It's weird to do performance analysis of a database you run on your laptop. When testing some app, your local instance probably has 1/1000 the amount of realistic data compared to a production server. Or, you're running a bunch of end-to-end integration tests whose PostgreSQL performance doesn't make sense to measure.
Anyway, if you are doing some performance testing of an app that uses PostgreSQL one great tool to use is pghero. I use it for my side-projects and it gives me such nice insights into slow queries that I'm willing to live with the cost that it is to run it on a production database.
This is more of a brain dump of how I run it locally:
First, you need to edit your postgresql.conf
. Even if you used Homebrew to install it, it's not clear where the right config file is. Start psql
(on any database) and type this to find out which file is the one:
$ psql kintobench
kintobench=# show config_file;
config_file
-----------------------------------------
/usr/local/var/postgres/postgresql.conf
(1 row)
Now, open /usr/local/var/postgres/postgresql.conf
and add the following lines:
# Peterbe: From Pghero's configuration help. shared_preload_libraries = 'pg_stat_statements' pg_stat_statements.track = all
Now, to restart the server use:
▶ brew services restart postgresql
Stopping `postgresql`... (might take a while)
==> Successfully stopped `postgresql` (label: homebrew.mxcl.postgresql)
==> Successfully started `postgresql` (label: homebrew.mxcl.postgresql)
The next thing you need is pghero
itself and it's easy to run in docker. So to start, you need Docker for mac installed. You also need to know the database URL. Here's how I ran it:
docker run -ti -e DATABASE_URL=postgres://peterbe:@host.docker.internal:5432/kintobench -p 8080:8080 ankane/pghero
Note the trick of peterbe:@host.docker.internal
because I don't use a password but inside the Docker container it doesn't know my terminal username. And the host.docker.internal
is so the Docker container can reach the PostgreSQL installed on the host.

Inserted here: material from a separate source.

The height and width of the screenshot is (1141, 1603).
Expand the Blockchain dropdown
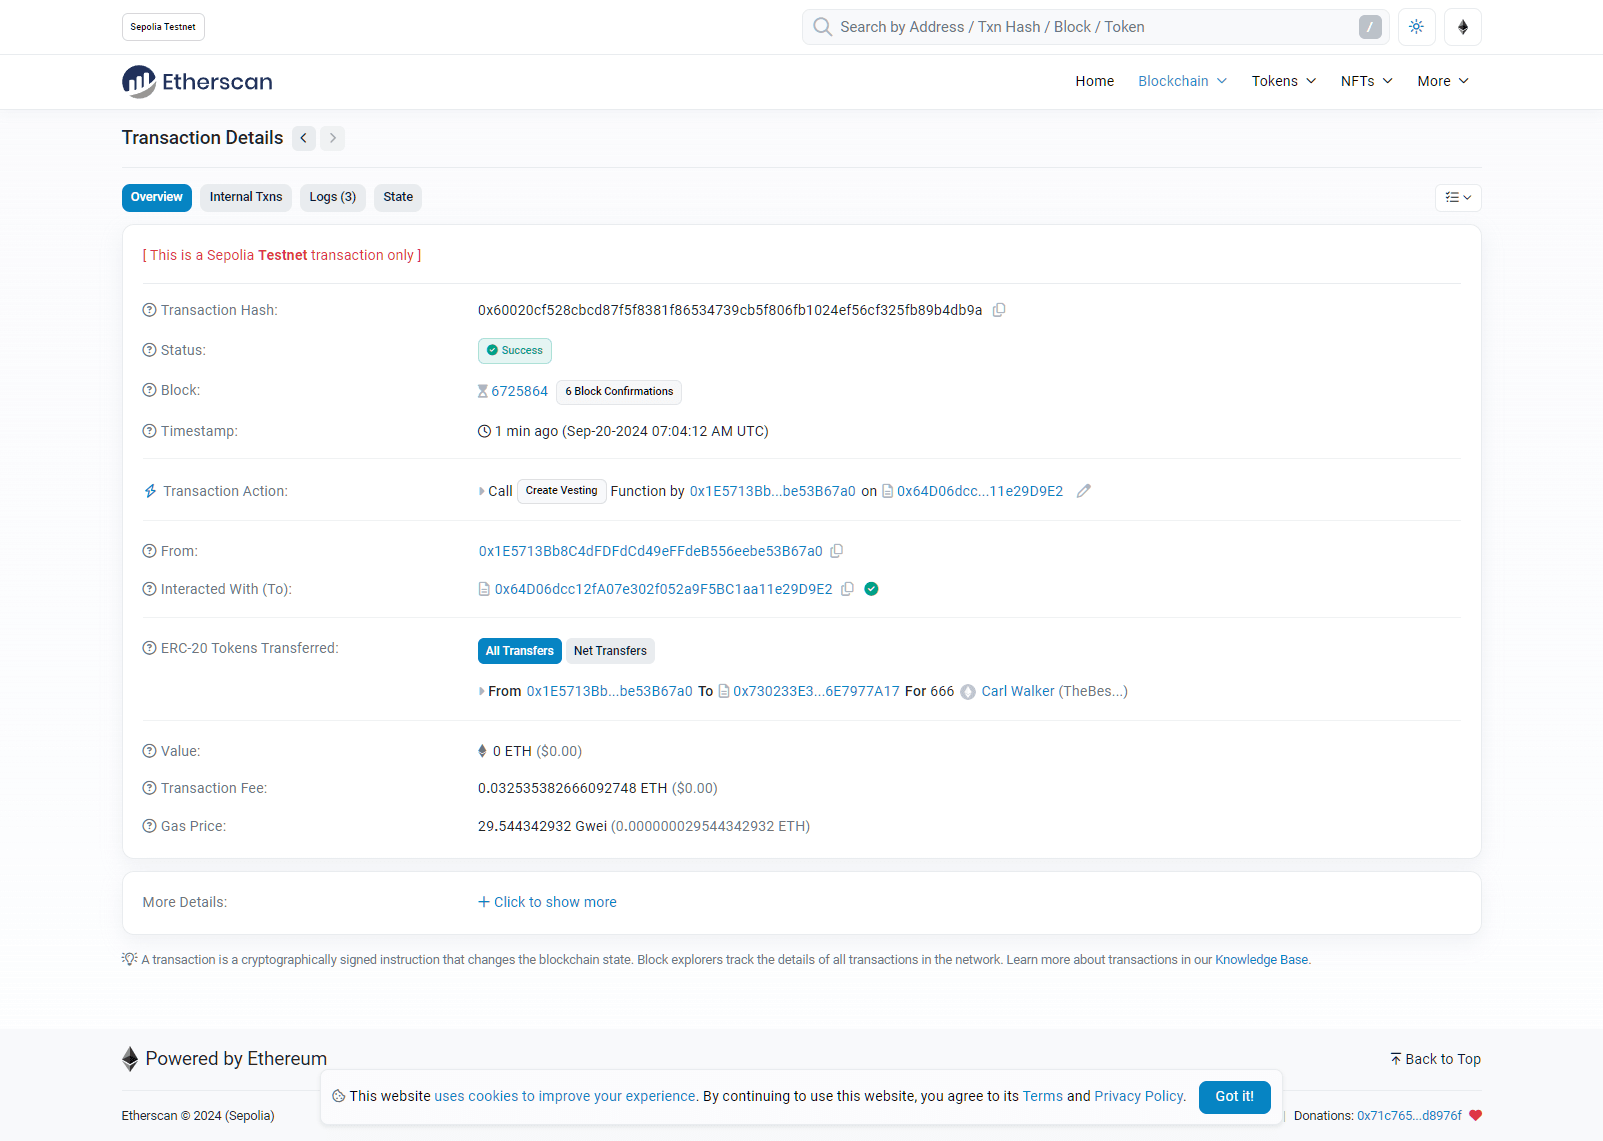1181,81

Once that starts up you can go to http://localhost:8080
in a browser and see a listing of all the cumulatively slowest queries. There are other cool features in pghero
too that you can immediately benefit from such as hints about unused/redundent database indices.
Hope it helps!
Comments
Excellent.
The only thing you missed was that you may need to create the extension in your database.
Huh. I don't even remember how I did that. I guess I did some ancient times ago and now all pghero has to do is enable it.
Thanks for pointing this out! Hopefully it'll help someone googling and getting stuck on that.